1. Easier onboarding

To make onboarding easier I have found it very helpful to keep a template database. This way you can either just copy the template database manually and set it up, or you can automate the process and for example use an Azure Resourcemanager Library. This is a choice you have to make depending on your requirements. If you will only have a new customer once in a while you can probably get by with the manual approach. But if you are like me, you will want to automate this process. This way you are better prepared for scaling your business.

2. Easier database migrations

Updating: When you have multiple databases, you also need a way to make sure all databases follow the correct schema. If there are missing tables, columns or views, your application might not work at all. With the template database always updated to the current production version of your scheme you can always either copy it or compare it to a specific customer database. Because, and be honest now, mistakes do happen. And sometimes you might have a customer database out of sync with current scheme. Maybe you had to restore the database from a backup? There are great tools out there to do the job for you. A great example is RedGate SQL Compare.

3. Pre-defined settings/data

If there is a need to populate the databases of newly created customers with certain data you can just add it to the template database. It could be settings, or a list of some data. Drawback with this way of maintaining pre-defined settings/data is that your existing customers won't get new data you add to your template database. This can of course be remedied easily with a database script that you run on all existing databases, or through code, if that is your choice.

(Customer)DbContext

Setting up a single DbContext with your DI (Dependency Injection) is easy.

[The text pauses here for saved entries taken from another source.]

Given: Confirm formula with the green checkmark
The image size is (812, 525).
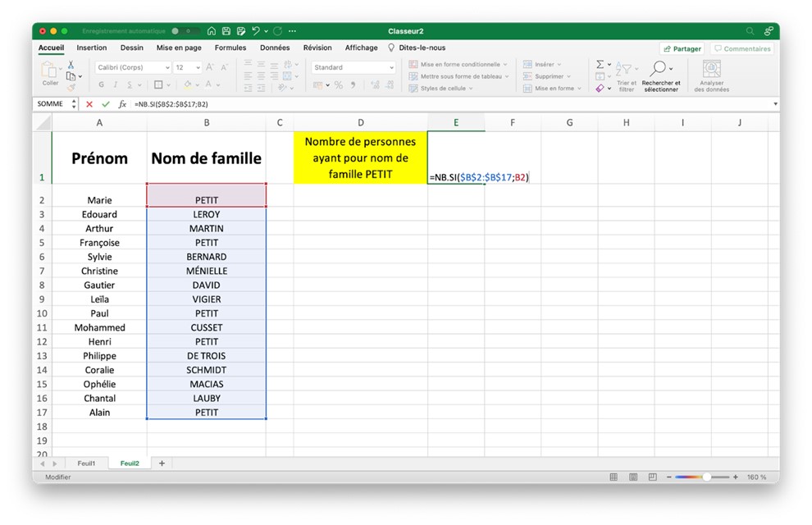Looking at the screenshot, I should 106,103.
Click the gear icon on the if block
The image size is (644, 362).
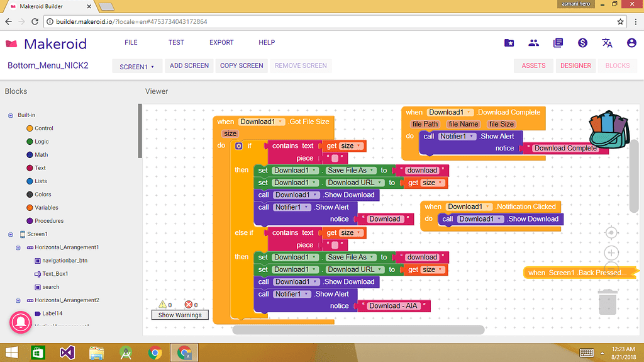(x=238, y=146)
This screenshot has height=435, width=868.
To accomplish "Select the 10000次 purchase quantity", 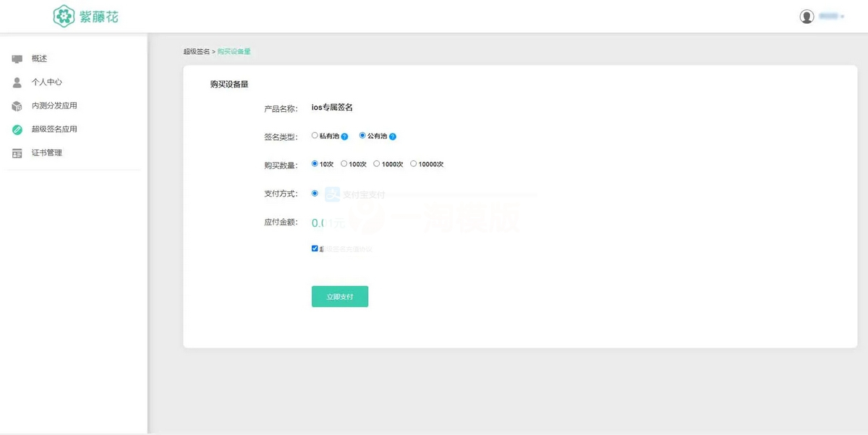I will tap(414, 163).
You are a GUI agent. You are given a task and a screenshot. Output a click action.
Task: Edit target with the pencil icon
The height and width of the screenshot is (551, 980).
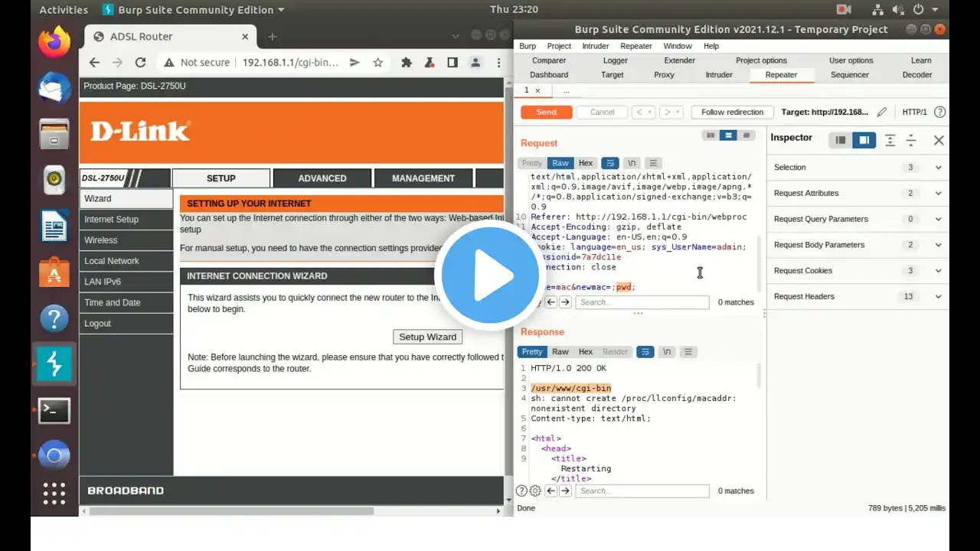click(882, 112)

  • First you need to create your Context, let us call it SharedContext.cs:

using Microsoft.EntityFrameworkCore;
namespace Test.Contexts;
public class SharedContext : DbContext
{
   // Imagine that we have a class/entity named Document (Id: int, Title: string, Content: string)
   public DbSet<Document> Documents { get; set;

   public SharedContext(DbContextOptions<SharedContext> options) : base(options)
   {
   }
}
  • In your program.cs or startup.cs (depending on your project type)

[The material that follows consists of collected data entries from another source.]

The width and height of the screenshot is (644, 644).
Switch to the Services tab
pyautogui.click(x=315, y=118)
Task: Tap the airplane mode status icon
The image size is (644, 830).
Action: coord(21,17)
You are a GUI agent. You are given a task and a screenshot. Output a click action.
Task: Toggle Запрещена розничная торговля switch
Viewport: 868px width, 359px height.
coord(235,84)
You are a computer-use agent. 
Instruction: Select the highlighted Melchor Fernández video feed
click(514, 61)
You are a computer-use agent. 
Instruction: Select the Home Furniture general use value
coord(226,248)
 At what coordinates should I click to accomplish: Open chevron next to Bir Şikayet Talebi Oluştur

var connectionstring = Config["MyConnectionString"];
// could also be builder.services.AddDbContext...
services.AddDbContext<SharedContext>(options =>
        {
            options.UseSqlServer(connectionstring, o => o.UseQuerySplittingBehavior(QuerySplittingBehavior.SplitQuery));
        });
  • Usage example from DocumentManager.cs

namespace Test.Managers;
public class DocumentManager
{
  private readonly SharedContext _sharedContext;
  public DocumentManager(
     SharedContext sharedContext
  )
  {
     _sharedContext = sharedContext;
  }

  public async Task<List<Document>> GetDocuments()
  {
    return _sharedContext.Documents.ToListAsync();
  }
}

Right now the SharedContext only connects with one database. Our goal is to be able to choose which database it should connect to depending on the user. Injecting the connectionstring at runtime is not very difficult, but it takes some planning to do it in a simple way. I have found that keeping a main or master database where I keep track of my customers, users, user-customer relationship and other useful data that you need to keep track of for your application is very helpful.

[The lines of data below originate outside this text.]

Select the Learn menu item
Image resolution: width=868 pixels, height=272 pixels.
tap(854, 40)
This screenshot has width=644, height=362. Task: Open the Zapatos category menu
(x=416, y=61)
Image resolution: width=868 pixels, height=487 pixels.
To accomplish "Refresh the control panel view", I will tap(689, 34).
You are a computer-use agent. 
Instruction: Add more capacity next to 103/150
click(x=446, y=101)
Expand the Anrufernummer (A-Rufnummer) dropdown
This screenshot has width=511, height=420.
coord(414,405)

If a user can only be associated with one customer at any time, you can resolve which customer database to reach from the logged in user in your application.

If a user can be associated with mulitiple customers you will also need to send a value in the request that identifies which customer the user is currently interacting with.

I will normally have an endpoint the user can reach where they can retreive their customer associations/logins. This way my frontend application can have some sort of mechanism to switch between different customers. My frontend will send an Http header - SelectedCustomerId, so that I can resolve which customer the user is interacting with.

ALWAYS validate the SelectedCustomerId against the users allowed logins in the backend, not doing so could open your application/api to severe security vulnerabilities. So let us make some changes.

  • We need access to info about the current user:

public interface ICurrentUserDataAccessor
{
    Task<CurrentUserData> GetCurrentUserDataAsync();
}

public class CurrentUserDataAccessor(IHttpContextAccessor httpContextAccessor, MainContext mainContext) : ICurrentUserDataAccessor
{
    public async Task<CurrentUserData> GetCurrentUserDataAsync()
    {
        // Get the User ID from the current user, adjust to your needs
        var userId = httpContextAccessor.HttpContext.User.FindFirst(ClaimTypes.NameIdentifier)?.Value;

        var customerId = getSelectedCustomerId();

        // Gets the customer relation. 
        // Throws an exception if none or more than one is found. 
        // If customerId is NULL, but user can only access one Customer we can still resolve the current customer. 
        var customer = await mainContext.UserCustomers
            .Where(uc => uc.UserId == userId && (!customerId.HasValue || uc.CustomerId == customerId))
            .Select(uc => uc.Customer)
            .SingleAsync();


        return new CurrentUserData
        {
            UserId = userId,
            CustomerId = customer.Id,
            DatabaseName = customer.DatabaseName,
            // Add the other properties you need to fit your use case
            ServerName = customer.ServerName,
            DatabaseUsername = customer.DatabaseUsername
        };
    }

    private int? getSelectedCustomerId()
    {
        var context = httpContextAccessor.HttpContext;
        // Check if the user is authenticated
        if (context == null || !context.User.Identity.IsAuthenticated)
        {
            throw new KeyNotFoundException("Userinfo data could not be resolved. User not authenticated.");
        }

        // Get the selected customer ID from the request headers
        context.Request.Headers.TryGetValue("selected-customer-id", out var selectedCustomerId);

        // Try to parse the selected customer ID, and return it if successful
        if (int.TryParse(selectedCustomerId, out var currentCustomerId))
        {
            return currentCustomerId;
        }

        return null;
    }
}
  • We need an accessor to retrieve a SharedContext. In this example we connect to a Sqlite database, but there are extension methods for lots of other types as well.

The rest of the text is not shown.